0xDECAFBAD

It's all spinning wheels and self-doubt until the first pot of coffee.

FeedMagick, the feed filter that doesn't know much about feeds

FeedMagick is a set of PHP tools used in filtering, converting, and otherwise munging XML syndication feeds in RSS and Atom formats.

Source: FeedMagick - 0xDECAFBAD - Trac

Okay, so I held my nose and started doing a bit of PHP hacking this past weekend, and this is what I've got so far. It wasn't that bad, and there were a few nice toys to be found so far in PHP—but I think I'll need some peer-review to tell me how well I'm following the local idiom. Also, my XML mojo may suffer from some unintentional ignorance.

Anyway, the main idea behind this feed filtering kit is that I'm not parsing and reconstituting feeds at the format level. Instead, I'm diving down to the XML level with SAX filters. Having finally realized the meaning of Must Ignore, this was a particularly interesting realization to me—so I hope you'll bear with me as I tell the story...

What it doesn't do:

See, I'm not using MagpieRSS to chew up feeds into PHP structures, and I'm not using PHP structures to splice together a new feed.
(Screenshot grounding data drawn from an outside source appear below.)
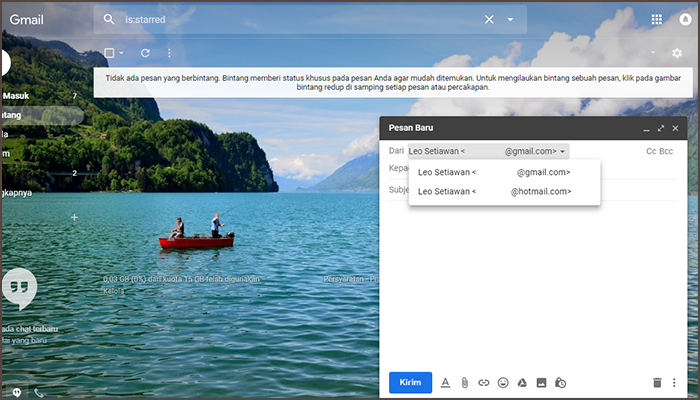This screenshot has height=400, width=700.
Task: Refresh the mail list
Action: tap(145, 53)
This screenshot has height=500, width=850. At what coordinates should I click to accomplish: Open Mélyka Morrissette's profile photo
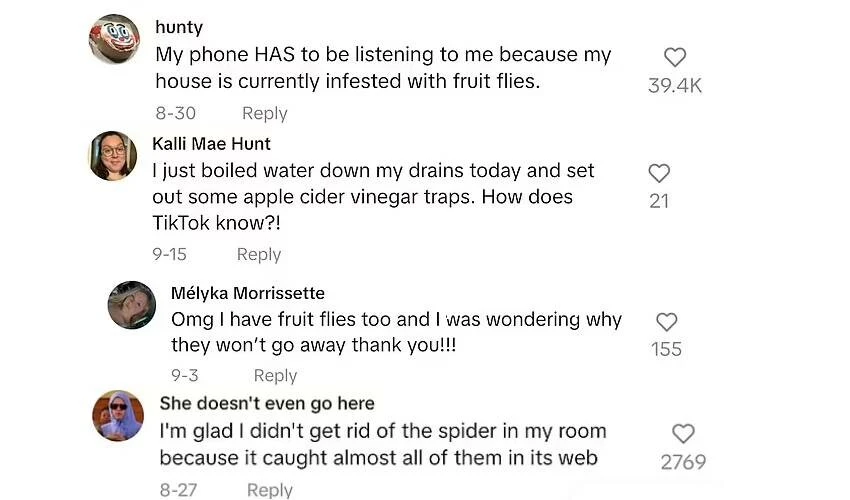[131, 305]
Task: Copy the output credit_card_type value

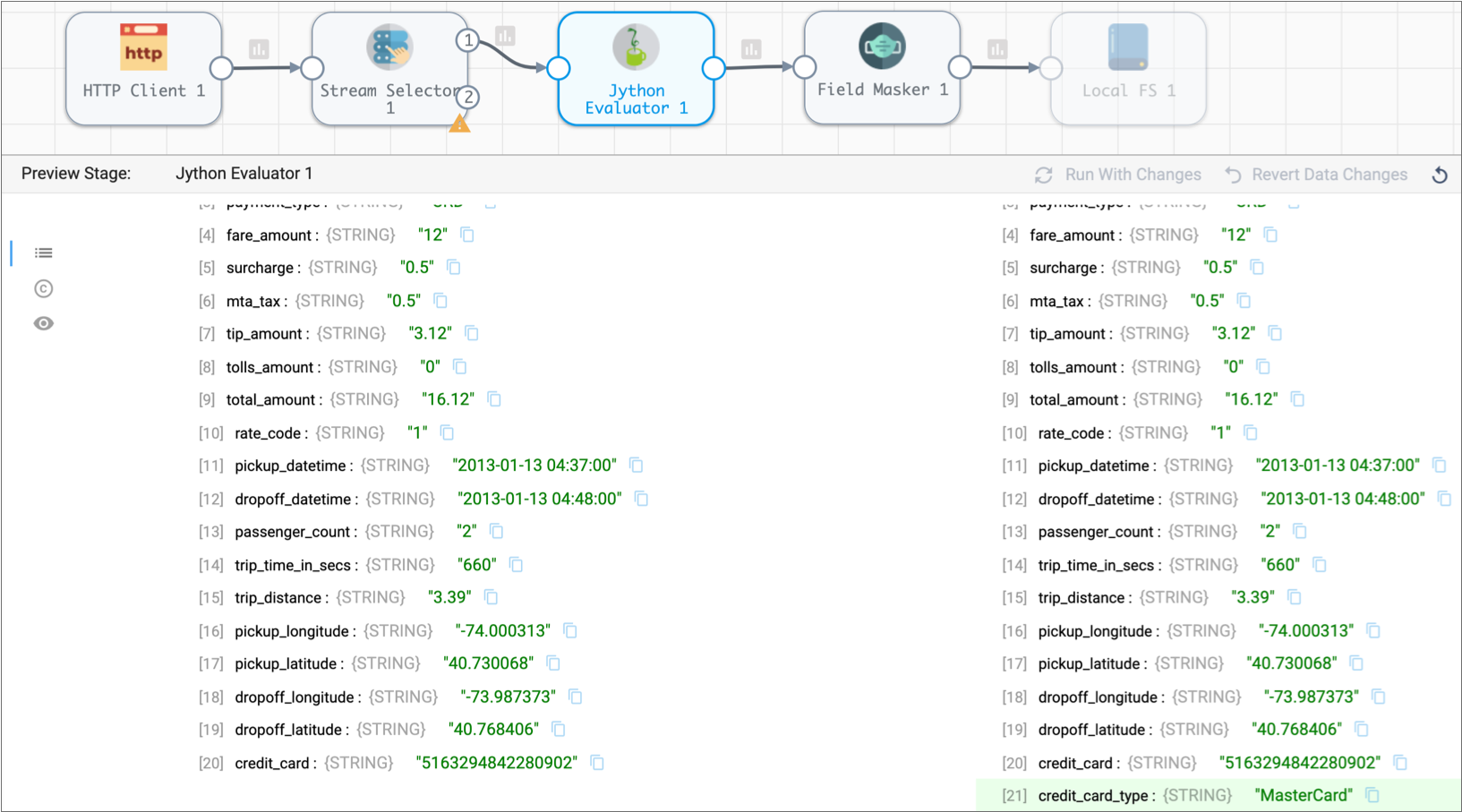Action: coord(1372,795)

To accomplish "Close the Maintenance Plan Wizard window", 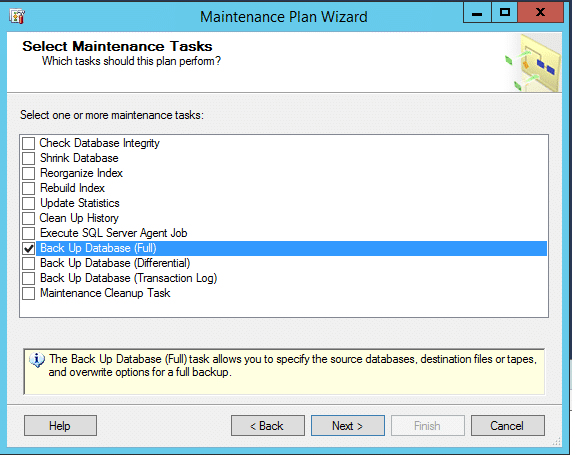I will point(541,12).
You see, since starting with FeedSpool, I've come to believe that ignorance is bliss and FeedMagick is a continuation of this notion.

In FeedMagick, I'm mostly ignoring feed format specifics. The only thing this code really cares about are item and entry tags, and the rest gets blindly passed along. Of course, you can write filter subclasses which do know and care about other feed elements—but the beauty is that neither you nor I need to write code that cares about all possible feed elements ever.

Why it doesn't do it:

When you write a general parser for feeds, there are a lot of permutations that need worrying about. And for a feed filter, that's just the first stage of the process. Next, you need to reconstitute that feed from parsed data—and that's going to suck.
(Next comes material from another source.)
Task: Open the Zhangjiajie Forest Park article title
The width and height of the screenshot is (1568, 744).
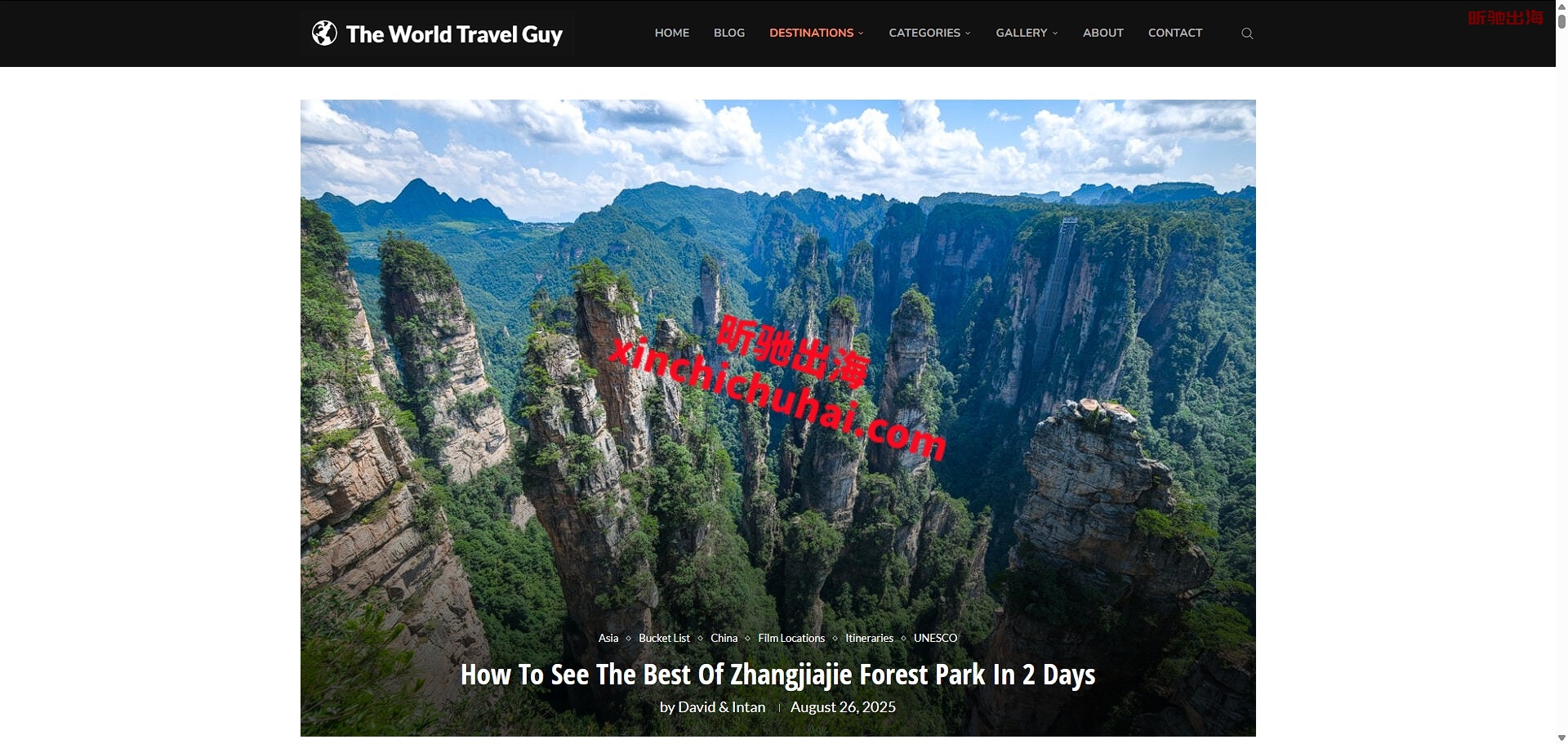Action: (x=777, y=675)
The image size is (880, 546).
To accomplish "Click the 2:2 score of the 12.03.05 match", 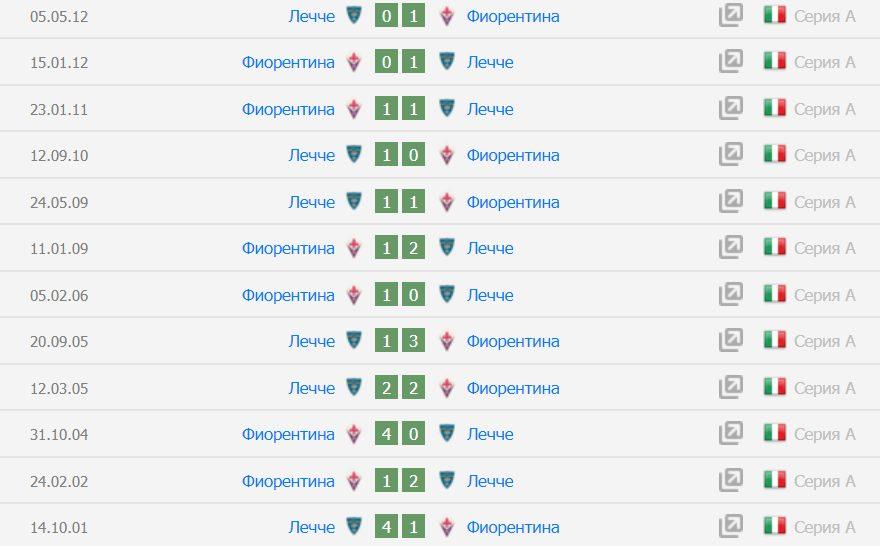I will 400,387.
You could consider your job done after implementing the bare feed spec—but what about Apple and Yahoo! and Microsoft? Oh, and what about calendar events? What happens to your filter if people start doing interesting things with all of these extensions?
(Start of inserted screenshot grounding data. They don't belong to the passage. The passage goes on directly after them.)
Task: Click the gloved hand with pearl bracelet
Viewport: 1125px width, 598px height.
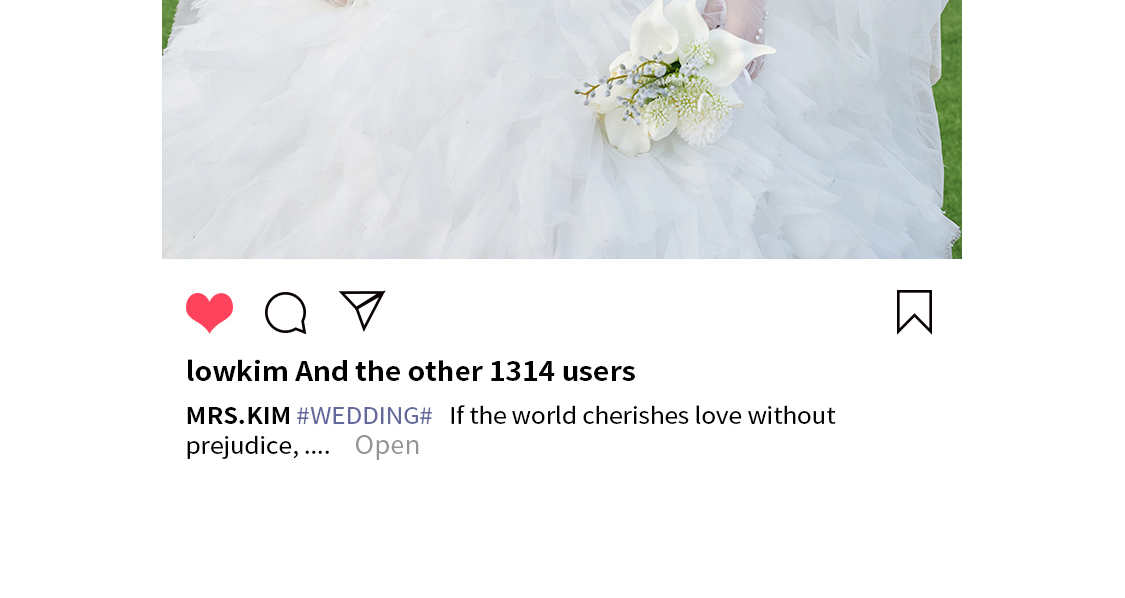Action: (735, 29)
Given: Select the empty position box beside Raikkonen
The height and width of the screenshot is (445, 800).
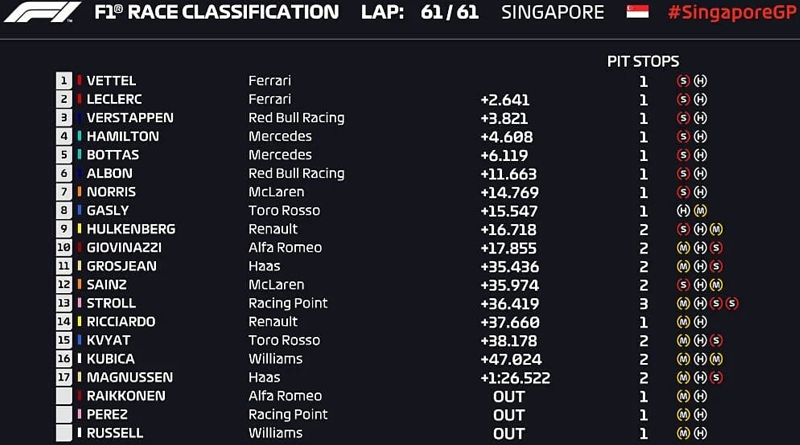Looking at the screenshot, I should pos(64,396).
Even if the parser author managed to pull off passing along all the information contained in the feed—pretty much reinventing the XML wheel past a certain point—you'll need to anticipate what all that information might be in order to rebuild the feed basically from scratch on the other end of the filter. It's too much.

How it gets away with it:

Stop caring about the specifics so much. This is XML, right? It's possible to build tools at the XML level that can slice and dice and put it all back together again without harm. Could be RSS, could be Atom, could be XHTML, could be RecipeML. In any case, as long as the turtle-depth stops at angle brackets, we can start there and work up.

SAX filters it is, then—in PHP flavor. I built a simple chain consisting of a SAX parser to read in the XML and a SAX filter that writes XML. So far so good, it's an identity function.

Next, I stuck a filter in the middle that just barely knows about item and entry tagsand not much else. When this thing sees a feed item in the parsing event stream, it temporarily diverts all further parsing events for that item into a buffer. At the end of the item, it spews the buffered events down the filter chain.

Where it gets useful:

Now, with all of this in place, you can make a decision in the middle: Got an item in the buffer? Take a peek at it just before it gets unbuffered—does it meet a set of filter criteria? If not, discard the buffer and keep moving. Otherwise, proceed as normal and send the item on its way.

And that's it, so far. All this filter knows or cares about is XML and the occasional feed item tag. Filter subclasses can care about more—a dc:subject element, for instance—and decide which items make it down the pipe. That item could be stuffed full of rich extensions and goodies, but this filter doesn't have to care. It can be ignorant beyond angle brackets.

That's it.

So, yeah. This might all be obvious to some people, but it all finally made a lot of sense to me. It started making sense when I built FeedSpool, but now it's really sinking in. I really get the virtue of ignorance and laziness in XML now. Or, at least, I think I'm starting to.

Archived Comments

  • This virtue of laziness and ignorance applies to dynamic programming languages as well, for the same reasons. Not pointed at you, but I see a lot of C++/Java people get very excited about how flexible XML is, but completely miss out on the idea that programming languages like <holy-war> Python Perl Ruby Lisp Scheme etc. </holy-war> provide this flexibility for all their objects and data structures, all the time. I guess we could try to re-market dynamic languages as XPL &emdash; extensible programming languages.

    Well, sorry for the mini-rant. Welcome to the Bay Area.